Upon receipt of that cable, George Harrison packed his bags and left London. The others remained faithful and hopeful that some good, some agreement, could be achieved. Telegrams and telephone messages went back and forth during days of confusion as FDR sailed on.
While her husband sailed and dissembled, away from her questioning insistence and churning emotions, ER relied upon Baruch, who kept her informed. ER spent the week in the relative tranquillity of Val-Kill with Nancy Cook and Marion Dickerman, distracted and agitated.
Earl Miller visited, and had a calming effect. Occasionally she was able to write when Earl worked on his reports. But her letters to Hick were filled with discontent; she simply could not concentrate: “I wish I could work as you do, but I can’t….”
By the time she left with Marion Dickerman and Nancy Cook for their trip to Campobello to open the house and assemble the staff for FDR’s much-anticipated homecoming, ER was distraught by the confusion in London.
Although the drive north was pleasant and their tour through northern New York, Vermont, and Maine was mostly “glorious,” ER was in a sour mood.
When they arrived at Mary Dreier’s home on Mount Desert Island in Maine, ER discovered that a large party was planned for the next afternoon, and she wrote with dismay: “I don’t dare tell Nan, but this is not my idea of a holiday!”
The next morning ER awoke to discover that “FDR and the whole fleet” had anchored outside Mary Dreier’s home in Southwest Harbor.
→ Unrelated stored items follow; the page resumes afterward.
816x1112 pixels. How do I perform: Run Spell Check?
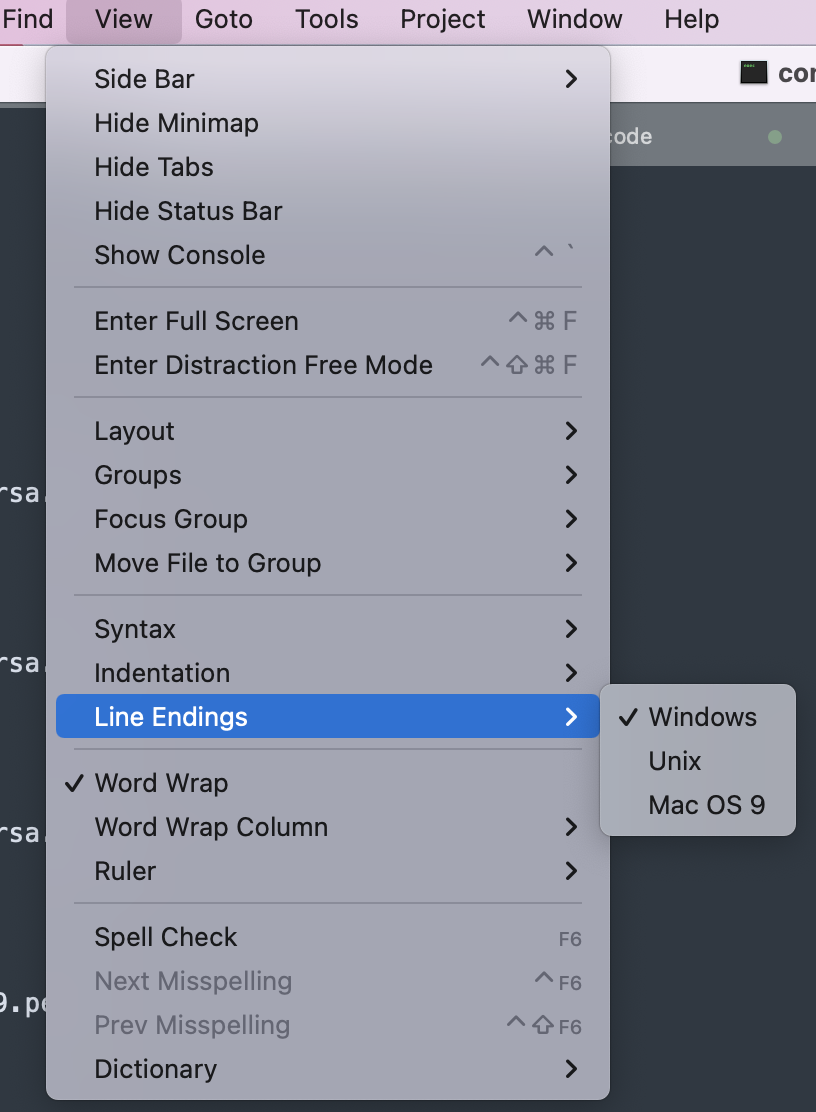pos(166,937)
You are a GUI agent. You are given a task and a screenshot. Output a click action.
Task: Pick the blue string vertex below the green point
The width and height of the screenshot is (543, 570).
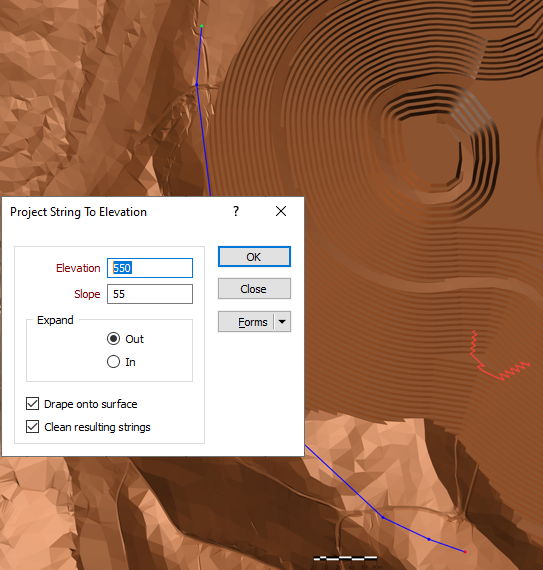coord(197,84)
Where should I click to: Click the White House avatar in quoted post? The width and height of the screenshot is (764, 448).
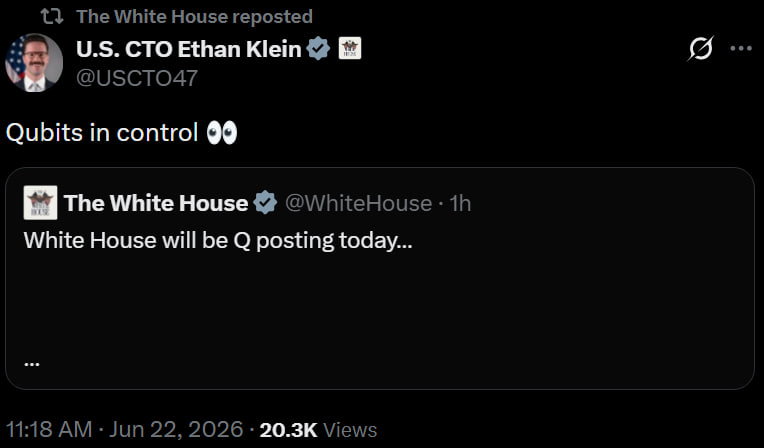coord(40,202)
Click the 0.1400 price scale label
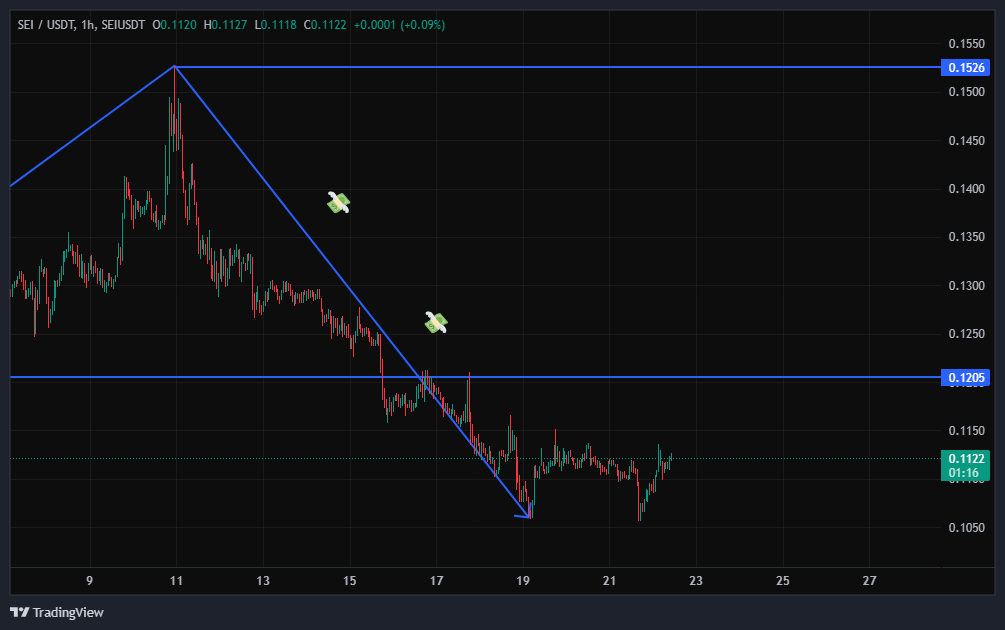 [965, 189]
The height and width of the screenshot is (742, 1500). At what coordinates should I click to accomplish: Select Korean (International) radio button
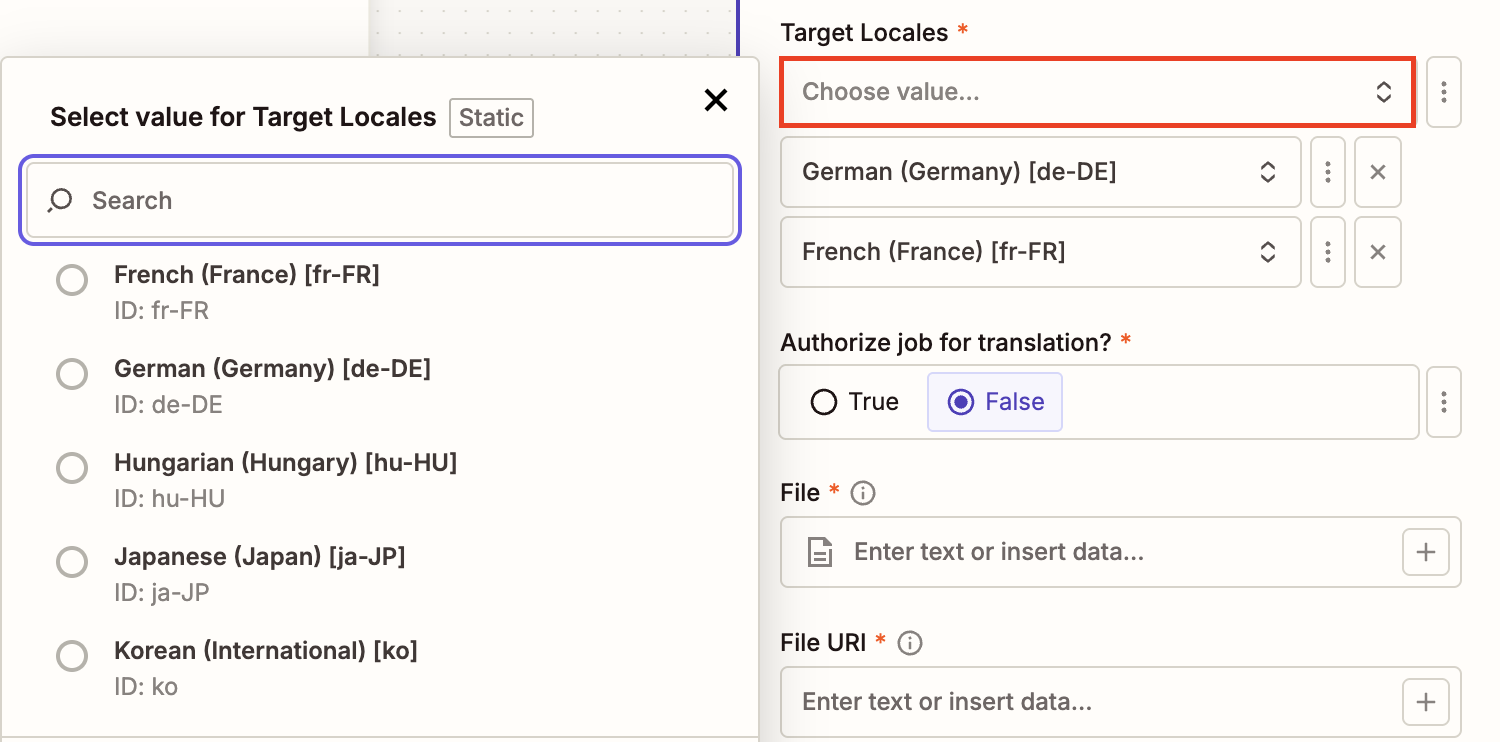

ER worried that it was “rather overpowering for Mary Dreier, but she seemed pleased.” ER’s three sons went ashore for breakfast, and FDR invited ER and her party aboard the Amberjack II for lunch. By all accounts it was a “joyous reunion,” and nobody discussed the London Economic Conference.
After FDR’s detour to Mary Dreier, he continued his cruise while ER headed directly for Campobello to make the beds and prepare the great welcoming picnic to celebrate FDR’s first visit in twelve years. Friends and neighbors gathered, including Louis Howe, Henry Morgenthau, the governor of Maine, and Norman Davis, who had returned with messages from the Geneva Disarmament Conference. Blanketed by fog, ER wrote Hick:
I hope we have good weather … when Franklin and his fleet [arrive]. I love the place and like people I like to see it at its best. Fog is nice if you know a place and are with someone you like. It is like a winter storm. It shuts you in and gives you a close & intimate feeling & adds to the joy of your fire. But you don’t want to meet a new place in a fog any more than you want to be intimate with a new acquaintance.
ER loved Campobello in all weather: the brisk sea air, the pebbled beaches and extreme tides, the mysteries of the green-and-gray mists, the incomparably azure blue skies that followed the thickest fogs. Campo had been the first home ER furnished and arranged herself. Sara had purchased a rambling, comfortable twenty-four-room house in 1909 for her children’s use. Her home was next door, separate and distinct. With no telephone and no electricity, for ER, Campo remained a refuge.
For a time on 27 June, the sun appeared and ER went sailing with Dickerman and Cook. She wrote Hick: “I’m sitting in the bottom of the boat, sniffing salt air & every now and then looking over the water to my green islands & grey rocky shores. I do think it is lovely, & I wonder if you will…. Do you like sailing? Or don’t you?”
But FDR was fogbound and anchored off dreary Roque Island on Lake-man Bay, where he had been stilled for three nights and two days. During that time all the news from London was dreadful. The dollar soared to $4.30 in relation to the pound; the gold nations thought they would be wrecked if no agreement, no simple statement of intent, was made. France, Italy, Switzerland, Holland, Belgium, clamored for a sign of goodwill.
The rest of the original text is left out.